SELECTED EXTRACT >>
First Nations trio is 1st all-women training crew for Indigenous flight school
'That just blew my mind,' says flight student Rainbow Ford
For the first time in an Indigenous flight program's history, the student, instructor and examiner are all First Nations women.
"When I found out that [the] chief flight instructor was a woman, I was so excited because until FNTI I've never known another female pilot," said Rainbow Ford.
"When I was gearing up for the flight test and got thinking about it, I was so excited about the fact that both my instructor and my flight examiner were female and Indigenous. That just blew my mind."
FNTI is an Indigenous-owned and governed post-secondary institute located in Tyendinaga Mohawk Territory in Ontario that delivers programs for Indigenous people across Canada. Its First Peoples' Aviation Technology program has been around since 1990.
Ford grew up in Lytton First Nation, about 155 kilometres northeast of Vancouver. As a girl she spent a lot of time looking at the skies, watching planes on the flight path to Vancouver.
"I would see them and I just knew that flying is what I wanted to do," she said.
After high school Ford went to flight school in California, but after a year being away from home she decided not to continue.
Thirteen years later, she was unhappy and wanted to get back on track to pursuing her dream of becoming a pilot.
She applied to FNTI's aviation program and was accepted. The program is three years long and the curriculum covers flight training, navigation, radio operations, flight and simulator training as well as private and commercial licence requirements.
At the beginning of December she was recommended by her flight instructor for her commercial pilot flight test.
'It was a lot different back then'
Joanne Tabobandung from Tyendinaga Mohawk Territory is the dean of aviation at FNTI and also a pilot examiner.
She grew up in Mississauga, Ont., and her mother worked for Air Canada. She said she always wanted to be a pilot.
In high school she wasn't encouraged to pursue a career in aviation. She was in her early 20s when, 30 years ago, she took the same program that Ford is in now. At the time was the only female student in her class.
"It was a lot different back then than it is now," she said.
"That's why now, being in the position that I'm in, I want to ensure that my students don't go through some of the same challenges that I had."

RECORDS SHOWN >>
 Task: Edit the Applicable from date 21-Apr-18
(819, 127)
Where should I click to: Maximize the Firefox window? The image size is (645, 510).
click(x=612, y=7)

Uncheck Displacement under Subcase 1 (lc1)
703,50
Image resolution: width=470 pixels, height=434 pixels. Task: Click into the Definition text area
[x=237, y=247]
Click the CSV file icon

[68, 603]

---

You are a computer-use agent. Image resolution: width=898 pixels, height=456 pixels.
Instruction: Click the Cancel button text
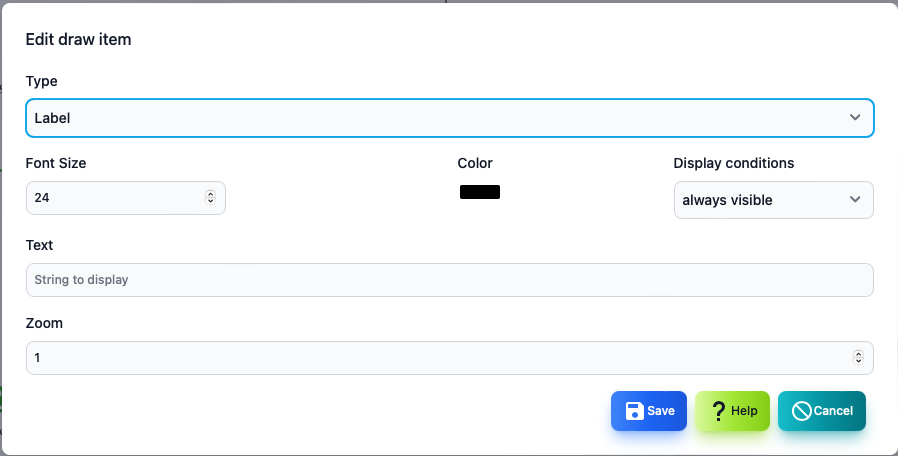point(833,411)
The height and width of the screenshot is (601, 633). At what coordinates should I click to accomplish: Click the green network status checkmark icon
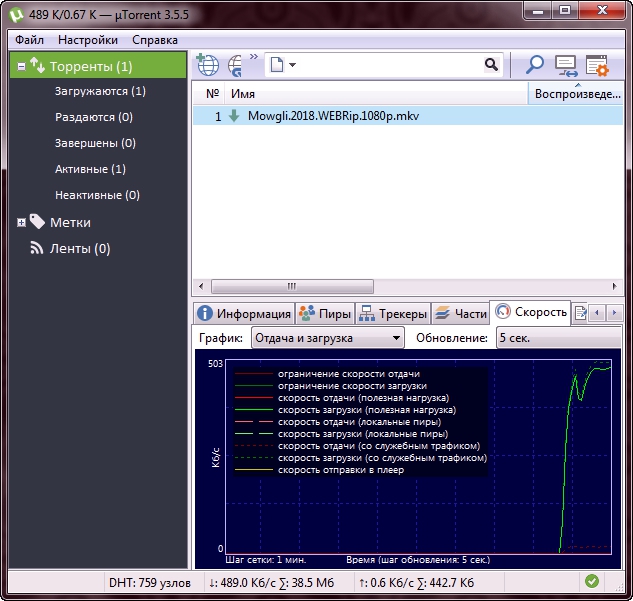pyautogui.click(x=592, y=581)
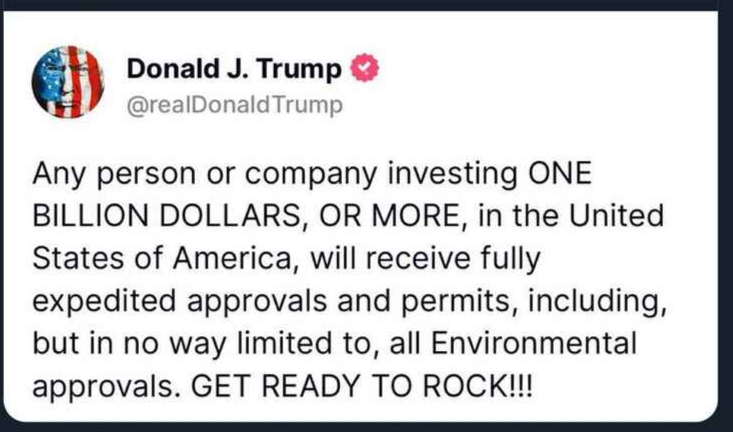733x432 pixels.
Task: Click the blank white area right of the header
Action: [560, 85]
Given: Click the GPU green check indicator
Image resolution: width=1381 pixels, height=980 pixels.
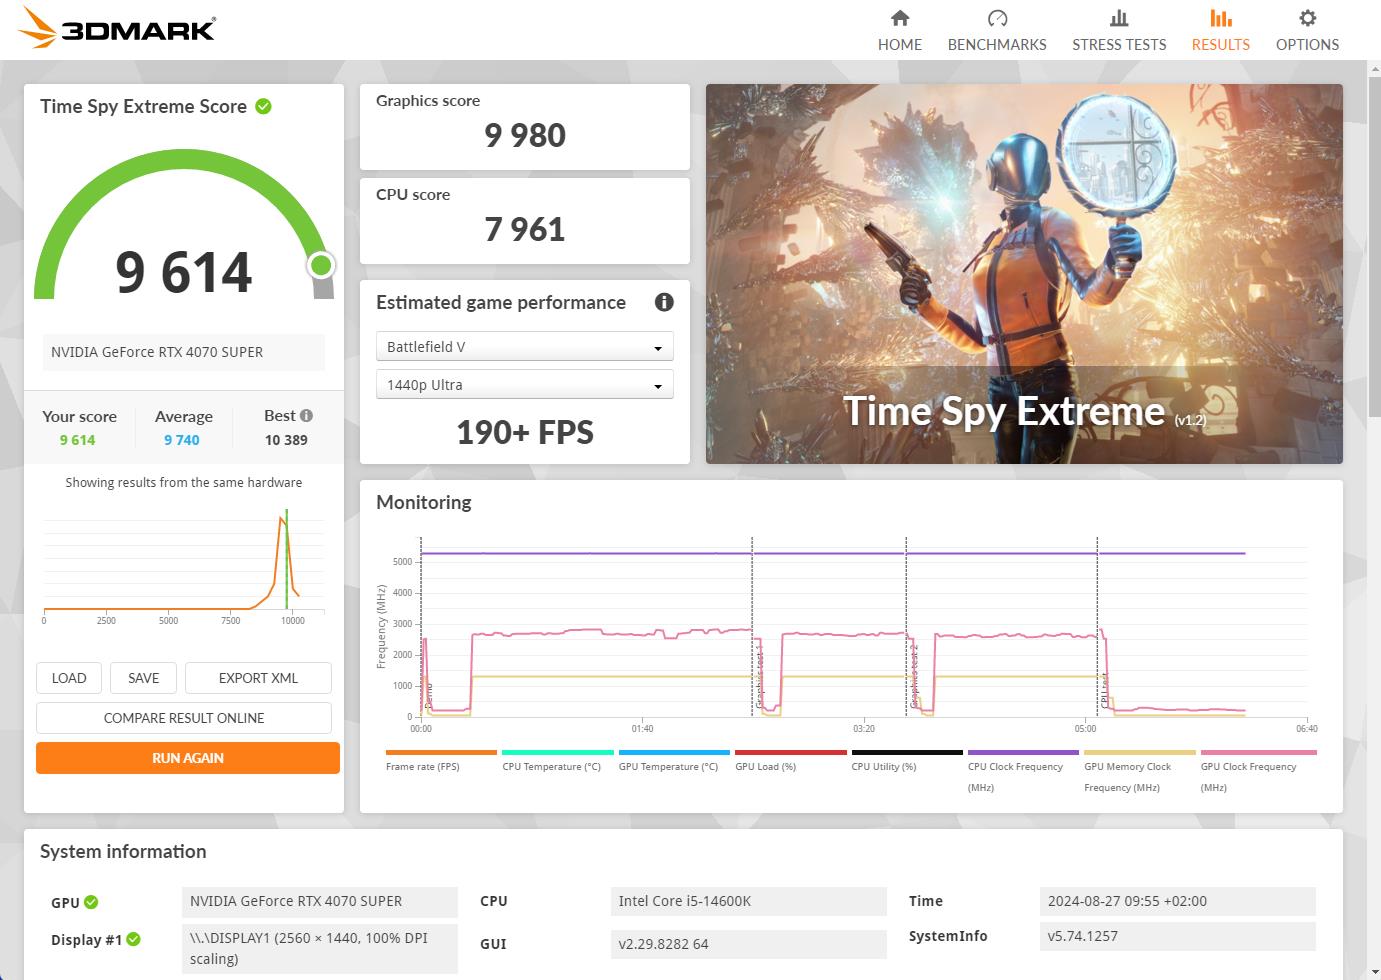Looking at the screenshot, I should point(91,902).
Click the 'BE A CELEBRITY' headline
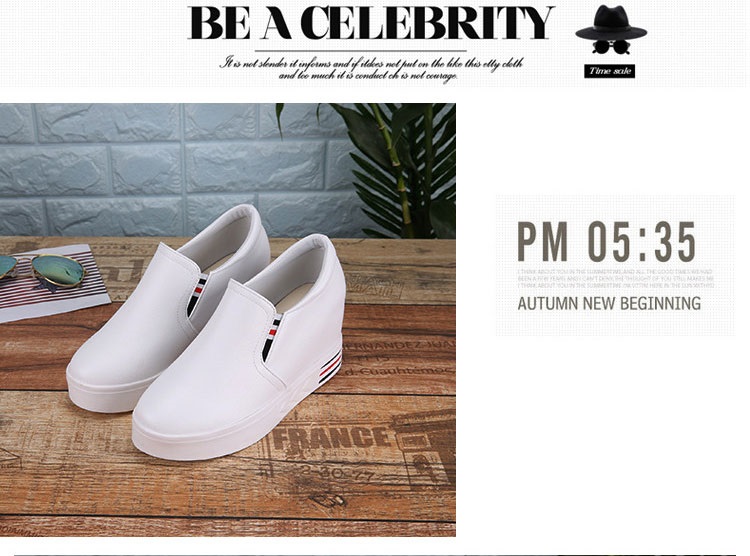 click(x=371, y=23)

TASK >> Resume the article about the First Nations all-women flight training crew after its last sentence. The records play no part in this.

RESULT FOR THIS EXERCISE >>
She said if you want to work hard, it should be for yourself not because you have to prove you belong.
Tabobandung said that in the last five years, enrolment of women in the aviation program has been increasing.
Approximately five per cent of all commercial pilots are women but FNTI's aviation program's enrolment is almost 40 per cent female, all of whom are Indigenous.
Medical lab assistant to flight instructor
Daniella Petitti from Waterhen Lake Cree Nation in Saskatchewan is a flight instructor with FNTI's aviation program and is also a graduate of the program.
Petitti previously worked as a medical laboratory assistant in Calgary. She said she had always been interested in aviation, but in her 30s felt like she had missed her chance.
Petitti was talking about aviation one day with a man who had come to the lab who she thinks was a pilot. She mentioned that she knew of an upcoming ground school being offered at Spring Bank Airport in Calgary but at the time didn't have enough money saved up to pay for it.
She said the man ended up leaving her $500 at the desk with a note saying "For ground school."
She found her way to FNTI's program after looking for schools that offer the private pilot licence and she said it was a perk that it was an Indigenous school as well.
After completing the program, Tabobandung asked Petitti if she would be interested in coming back to the school to be a flight instructor.
Pettiti said there's no age limit for changing your career.
"Aviation needs people," she said.
"And if we had more Indigenous people, that would be really great, too."